The Latin American mafia every year generates about US$7 billion from this business. Many illegal migrants, including sex workers, often end in a life of trepidation, slavery, and wretchedness. Thousands of such stories circulate in media every day. The poor victim gathers huge sums of money (even by selling movable and unmovable property) for hopes of better future; they actually find themselves in the nets of mafia and destitution.
Motivation behind transnational crime is varied. Besides the avarice of the criminal mafias who are shun of any modicum of morality and are interested in nothing but quick accumulation of money, the other vested interests contribute to this business of gigantic size. As implied in the report, such a huge business could not thrive without connivance of corrupt state machinery. The erosion of legitimacy of Karzai government in Afghanistan is partly derived from corruption that has crept into his administration. The traditional Pashtuns view sections of the Taliban as morally upright while they view sections of administration as corrupt and immoral. In fact, the Taliban on many occasions has harped, though in a convoluted gamble, that it is morally superior to the corrupt and morally bankrupt Karzai regime. More so as recent trends indicate, not only the professionals (who profess crime as their business), but also religious fundamentalists and terrorists have been involved in organised crime to generate money for buying weapons and other equipment to further their agenda. It is well established how one of the notorious drug mafia Dawood Ibrahim, who invested in poppy cultivation in Afghanistan, partly funded the Mumbai terror attacks of 2008.

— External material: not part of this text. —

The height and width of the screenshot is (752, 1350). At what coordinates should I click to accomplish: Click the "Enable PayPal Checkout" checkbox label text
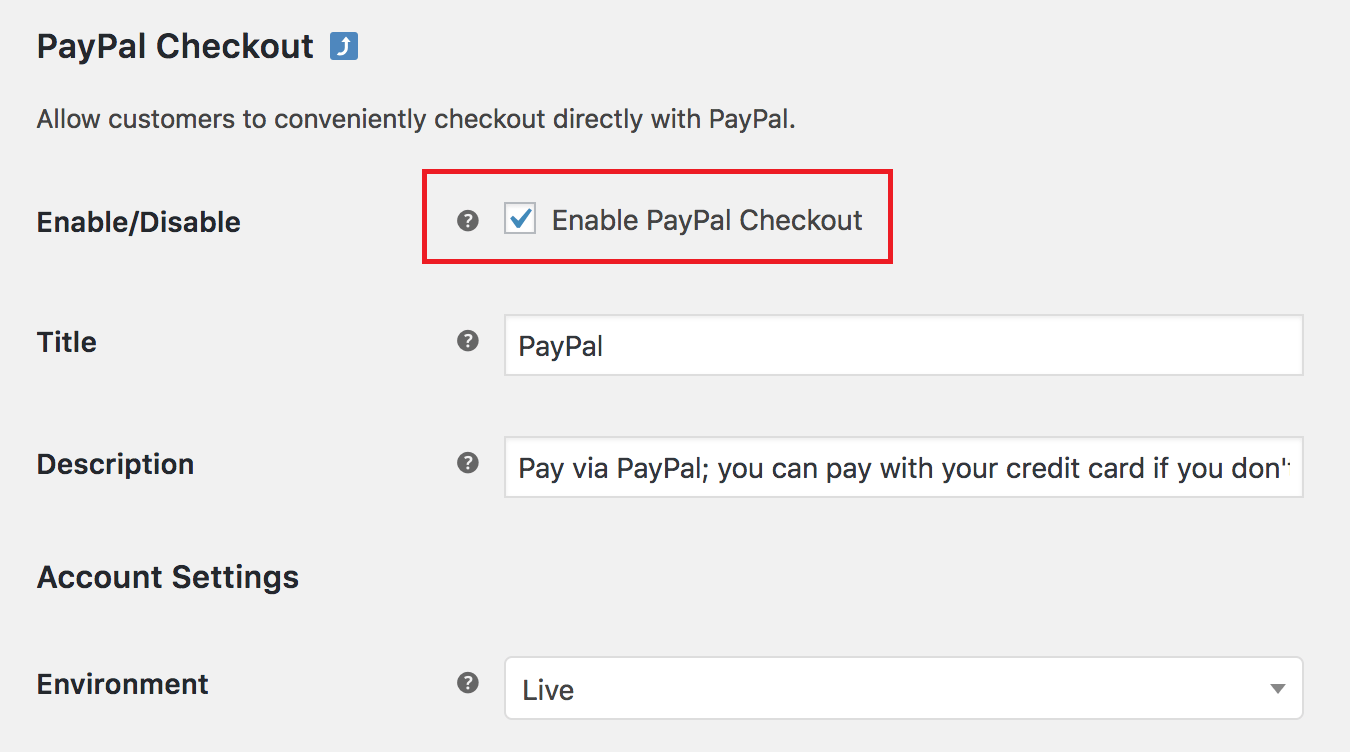click(707, 220)
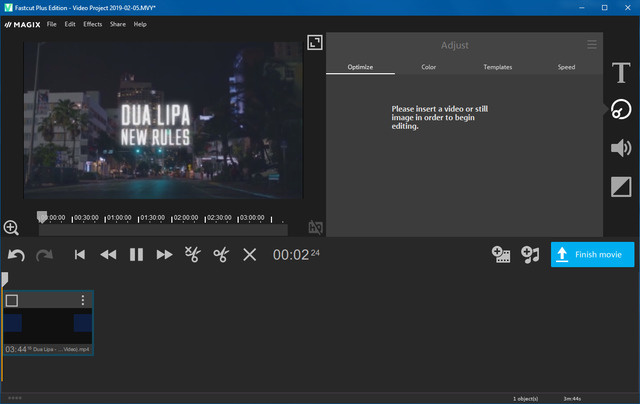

The point that needs emphasis is the organised crime as a menace has not been confined to mere generation money rather it has had a negative impact on the smooth functioning of national and international politics, contributed to degradation of the human mind, religious intolerance and immoral conduct. It is but a truism when Fedotov says “Transnational organised crime reaches into every region, and every country across the world. Stopping this transnational threat represents one of the international community’s greatest global challenges.” This calls for greater urgency and coordinated action.